Commitment in Hollywood Cinema: Humphrey Bogart
Part III of a Series of Articles
The Hollywood war film provides a strategic site for analyzing the myth of commitment, because its narratives deal explicitly with political issues. At the same time, conclusions drawn from examining war movies may be applicable to other genres. A consideration of screen heroism must include the war films made by John Wayne, Gary Cooper, and Humphrey Bogart, arguably some of the most durable stars in American films. It is no accident that the aforementioned actors became popular movie stars as a result of playing war heroes.
If I was asked to choose the most memorable film of each star it would probably be Sands of Iwo Jima (1949) for John Wayne, Casablanca (1943) for Humphrey Bogart, and Sergeant York (1941) for Gary Cooper. At the center of each film is the basic dilemma between individualism and commitment, or self versus collective interests. Moreover, the three stars embodied a different mode of commitment, which was consistently reflected in many of their films.
Bogart: From Cynicism to Involvement
Humphrey Bogart appeared in many war films, perhaps because he, like Wayne, was too old to be drafted. Most of his war films were produced by Warner Brothers between l942 and l945, fulfilling a similar function for his screen image. Like Wayne, Bogart was at the height of his popularity with such films as Casablanca and To Have and Have Not. In a typical Bogart film, he wears civilian clothes, usually a trench coat, and is placed in a foreign country.

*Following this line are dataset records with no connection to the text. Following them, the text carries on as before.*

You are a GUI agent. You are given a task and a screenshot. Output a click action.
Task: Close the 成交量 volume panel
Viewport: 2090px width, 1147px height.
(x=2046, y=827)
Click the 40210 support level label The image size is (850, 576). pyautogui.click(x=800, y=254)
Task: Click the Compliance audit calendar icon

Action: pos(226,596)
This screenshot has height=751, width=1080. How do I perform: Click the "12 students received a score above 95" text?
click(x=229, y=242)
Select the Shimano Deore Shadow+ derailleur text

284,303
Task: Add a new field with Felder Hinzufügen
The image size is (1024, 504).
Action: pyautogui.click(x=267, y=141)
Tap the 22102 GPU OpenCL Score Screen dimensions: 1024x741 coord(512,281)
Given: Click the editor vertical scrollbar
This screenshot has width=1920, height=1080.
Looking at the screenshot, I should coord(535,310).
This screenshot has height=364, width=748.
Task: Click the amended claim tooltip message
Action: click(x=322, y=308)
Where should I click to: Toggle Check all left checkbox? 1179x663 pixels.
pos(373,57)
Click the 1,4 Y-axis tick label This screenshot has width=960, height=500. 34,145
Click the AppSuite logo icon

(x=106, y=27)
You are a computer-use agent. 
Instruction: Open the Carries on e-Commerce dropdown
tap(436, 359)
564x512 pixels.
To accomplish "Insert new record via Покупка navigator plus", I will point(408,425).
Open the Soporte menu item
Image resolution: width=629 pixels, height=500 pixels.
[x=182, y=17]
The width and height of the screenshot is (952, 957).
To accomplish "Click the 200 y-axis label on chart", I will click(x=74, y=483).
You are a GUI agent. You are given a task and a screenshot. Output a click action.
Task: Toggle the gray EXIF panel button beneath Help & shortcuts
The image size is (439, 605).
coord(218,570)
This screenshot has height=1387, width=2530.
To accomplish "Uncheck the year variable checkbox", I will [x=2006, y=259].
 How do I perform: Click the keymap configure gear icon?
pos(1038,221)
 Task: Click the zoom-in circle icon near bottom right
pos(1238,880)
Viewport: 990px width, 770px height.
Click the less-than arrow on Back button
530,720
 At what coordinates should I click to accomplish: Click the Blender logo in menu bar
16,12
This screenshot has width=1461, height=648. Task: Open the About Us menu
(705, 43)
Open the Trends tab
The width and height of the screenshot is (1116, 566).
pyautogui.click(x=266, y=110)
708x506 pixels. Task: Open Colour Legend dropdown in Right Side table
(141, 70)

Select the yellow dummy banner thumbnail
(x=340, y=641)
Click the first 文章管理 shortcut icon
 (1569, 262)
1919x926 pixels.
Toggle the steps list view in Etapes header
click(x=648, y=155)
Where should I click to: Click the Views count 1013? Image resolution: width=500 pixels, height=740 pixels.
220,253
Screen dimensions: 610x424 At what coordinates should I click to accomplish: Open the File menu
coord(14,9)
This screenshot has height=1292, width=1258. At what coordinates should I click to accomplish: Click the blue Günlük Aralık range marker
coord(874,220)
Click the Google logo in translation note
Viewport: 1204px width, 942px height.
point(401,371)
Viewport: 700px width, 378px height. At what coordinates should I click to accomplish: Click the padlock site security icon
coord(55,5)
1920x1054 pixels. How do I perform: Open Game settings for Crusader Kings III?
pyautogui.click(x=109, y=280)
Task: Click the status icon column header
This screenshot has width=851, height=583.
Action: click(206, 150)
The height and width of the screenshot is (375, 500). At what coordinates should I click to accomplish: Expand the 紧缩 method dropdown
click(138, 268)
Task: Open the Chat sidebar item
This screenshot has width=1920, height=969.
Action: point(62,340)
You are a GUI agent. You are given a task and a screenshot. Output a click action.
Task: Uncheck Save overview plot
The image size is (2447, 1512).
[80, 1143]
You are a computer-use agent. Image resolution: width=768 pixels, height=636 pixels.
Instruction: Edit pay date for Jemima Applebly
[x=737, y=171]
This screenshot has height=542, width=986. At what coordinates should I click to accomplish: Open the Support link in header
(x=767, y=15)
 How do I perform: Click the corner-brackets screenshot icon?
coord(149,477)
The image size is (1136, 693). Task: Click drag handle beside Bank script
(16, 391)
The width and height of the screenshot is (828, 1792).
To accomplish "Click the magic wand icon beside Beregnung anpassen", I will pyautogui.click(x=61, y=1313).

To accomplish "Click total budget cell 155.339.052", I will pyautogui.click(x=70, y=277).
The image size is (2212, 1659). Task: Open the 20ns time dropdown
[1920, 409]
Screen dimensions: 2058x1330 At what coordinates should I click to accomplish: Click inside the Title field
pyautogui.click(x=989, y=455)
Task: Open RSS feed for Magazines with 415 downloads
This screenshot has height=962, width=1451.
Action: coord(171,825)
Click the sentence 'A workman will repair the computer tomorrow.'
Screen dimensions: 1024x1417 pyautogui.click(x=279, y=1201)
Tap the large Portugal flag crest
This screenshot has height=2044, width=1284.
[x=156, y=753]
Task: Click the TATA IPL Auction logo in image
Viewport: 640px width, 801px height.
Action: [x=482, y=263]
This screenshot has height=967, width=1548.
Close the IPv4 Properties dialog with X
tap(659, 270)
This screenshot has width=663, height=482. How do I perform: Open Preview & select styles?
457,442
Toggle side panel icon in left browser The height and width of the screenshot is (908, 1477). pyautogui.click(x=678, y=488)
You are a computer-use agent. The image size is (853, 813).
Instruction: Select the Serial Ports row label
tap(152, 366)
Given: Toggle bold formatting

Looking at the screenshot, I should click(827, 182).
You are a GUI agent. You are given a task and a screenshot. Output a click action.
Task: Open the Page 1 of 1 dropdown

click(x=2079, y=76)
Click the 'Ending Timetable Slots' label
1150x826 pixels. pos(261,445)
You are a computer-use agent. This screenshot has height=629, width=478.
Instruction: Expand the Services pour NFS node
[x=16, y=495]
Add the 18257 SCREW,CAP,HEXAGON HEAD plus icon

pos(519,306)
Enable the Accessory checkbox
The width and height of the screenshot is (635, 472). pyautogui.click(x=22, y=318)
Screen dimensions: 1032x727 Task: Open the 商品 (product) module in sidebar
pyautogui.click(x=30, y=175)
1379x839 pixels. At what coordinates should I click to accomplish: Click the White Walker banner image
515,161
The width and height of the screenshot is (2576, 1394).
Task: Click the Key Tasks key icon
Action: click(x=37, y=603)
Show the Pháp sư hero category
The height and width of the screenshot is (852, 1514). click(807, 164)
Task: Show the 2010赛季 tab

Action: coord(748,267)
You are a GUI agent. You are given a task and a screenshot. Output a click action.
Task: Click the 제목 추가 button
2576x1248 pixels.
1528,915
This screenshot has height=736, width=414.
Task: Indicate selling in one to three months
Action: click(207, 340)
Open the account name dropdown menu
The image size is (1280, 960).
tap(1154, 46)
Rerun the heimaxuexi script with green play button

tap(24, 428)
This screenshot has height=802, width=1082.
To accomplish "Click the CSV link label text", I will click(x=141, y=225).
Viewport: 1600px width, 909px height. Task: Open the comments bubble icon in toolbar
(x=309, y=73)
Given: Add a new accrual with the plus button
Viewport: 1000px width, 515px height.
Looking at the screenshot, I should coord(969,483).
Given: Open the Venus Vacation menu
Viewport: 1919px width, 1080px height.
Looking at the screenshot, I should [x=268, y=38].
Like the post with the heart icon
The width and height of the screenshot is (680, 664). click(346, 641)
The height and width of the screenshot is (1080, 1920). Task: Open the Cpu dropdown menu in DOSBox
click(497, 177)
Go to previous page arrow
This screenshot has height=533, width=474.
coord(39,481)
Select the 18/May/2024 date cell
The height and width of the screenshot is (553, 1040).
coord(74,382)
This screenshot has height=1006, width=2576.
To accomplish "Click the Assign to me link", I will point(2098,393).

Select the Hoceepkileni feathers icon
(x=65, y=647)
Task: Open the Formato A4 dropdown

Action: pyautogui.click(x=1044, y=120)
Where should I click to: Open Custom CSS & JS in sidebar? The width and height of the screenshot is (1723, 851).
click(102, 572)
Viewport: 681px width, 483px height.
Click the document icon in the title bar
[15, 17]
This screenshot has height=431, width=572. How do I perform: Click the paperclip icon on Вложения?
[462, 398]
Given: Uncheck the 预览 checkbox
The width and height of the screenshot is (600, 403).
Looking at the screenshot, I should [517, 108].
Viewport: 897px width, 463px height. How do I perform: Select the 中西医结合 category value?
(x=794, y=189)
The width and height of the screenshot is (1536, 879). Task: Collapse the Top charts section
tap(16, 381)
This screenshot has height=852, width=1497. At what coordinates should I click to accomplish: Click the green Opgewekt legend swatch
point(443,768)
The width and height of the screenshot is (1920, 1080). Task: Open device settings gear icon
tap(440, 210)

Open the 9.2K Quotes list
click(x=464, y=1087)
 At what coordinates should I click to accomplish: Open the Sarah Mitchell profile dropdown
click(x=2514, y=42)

At times, he is the only, or one of few, American on the scene. The titles of his films reveal their locales: Across the Pacific, Action in the North Atlantic, Sahara, Casablanca, Passage to Marseilles. The characteristic Bogart film is not the combat film, but the international espionage melodrama.
Casablanca
The kind of hero Bogart portrays in these films differs radically from Wayne’s. He usually starts as the cynical, sophisticated, and uninvolved man who is reluctantly drawn into the conflict. His transformation is gradual, though at the end he is fully committed to the cause. At the start of Casablanca, Bogart’s Rick Blain, the former soldier turned cafe owner, declares, “I stick my neck out for nobody,” and “I’m the only cause I’m interested in.” By the end, however, he gives up the woman he passionately loves (Ingrid Bergman), to help her husband, an anti-Fascist leader, escape to freedom. Bogart’s cynicism derives from disillusionment with the world’s apathy to the Civil War in Spain and to Ethiopia; he smuggled arms to Ethiopia and fought with the Loyalists in Spain.
Key Largo
In Key Largo, directed by John Huston, Bogart plays another disillusioned war veteran, a disenchanted idealist tired of wars and killings. At the start, he refuses to kill Johnny Rocco (Edward G. Robinson) because, “One Rocco more or less isn’t worth dying for.” He tells a young war widow (Lauren Bacall): “Me die to rid the world of Johnny Rocco No thanks.” Nonetheless, when Rocco murders the deputy sheriff and two Indians are wrongly accused and killed, he cannot compromise anymore. He gets a gun from Rocco’s alcoholic moll, and devises a plot to kill Rocco on his boat, endangering his own life.
Bogart’s unkempt, slipshod, gin-soaked riverboat captain, in The African Queen (1951), is talked into an act of heroism (blowing up a German battleship in World War One) by a missionary spinster (Katharine Hepburn), who, in the process, also softens his exterior toughness.
A romantic affair is essential to the Bogart character and central to his commitment. Bogart’s involvement with Mary Astor (Across the Pacific), Ingrid Bergman (Casablanca), Lauren Bacall (To Have and Have Not), and Katharine Hepburn (The African Queen) defines his heroism as much as the political issues themselves. If the women and romantic interest would be removed from Wayne’s films they would still be coherent and undamaged, because neither is important, which is not the case with Bogart’s films.
Moreover, in the Bogart films, as the late scholar Robert Sklar pointed out, the war is less a trap than a solution to private entanglements, a means to transmute one’s personal entrapment into sacrifice for a higher cause.
Bogart’s heroes, unlike Wayne’s, are men who find in their commitment to collective goals the answer to their personal problems and inner dilemmas.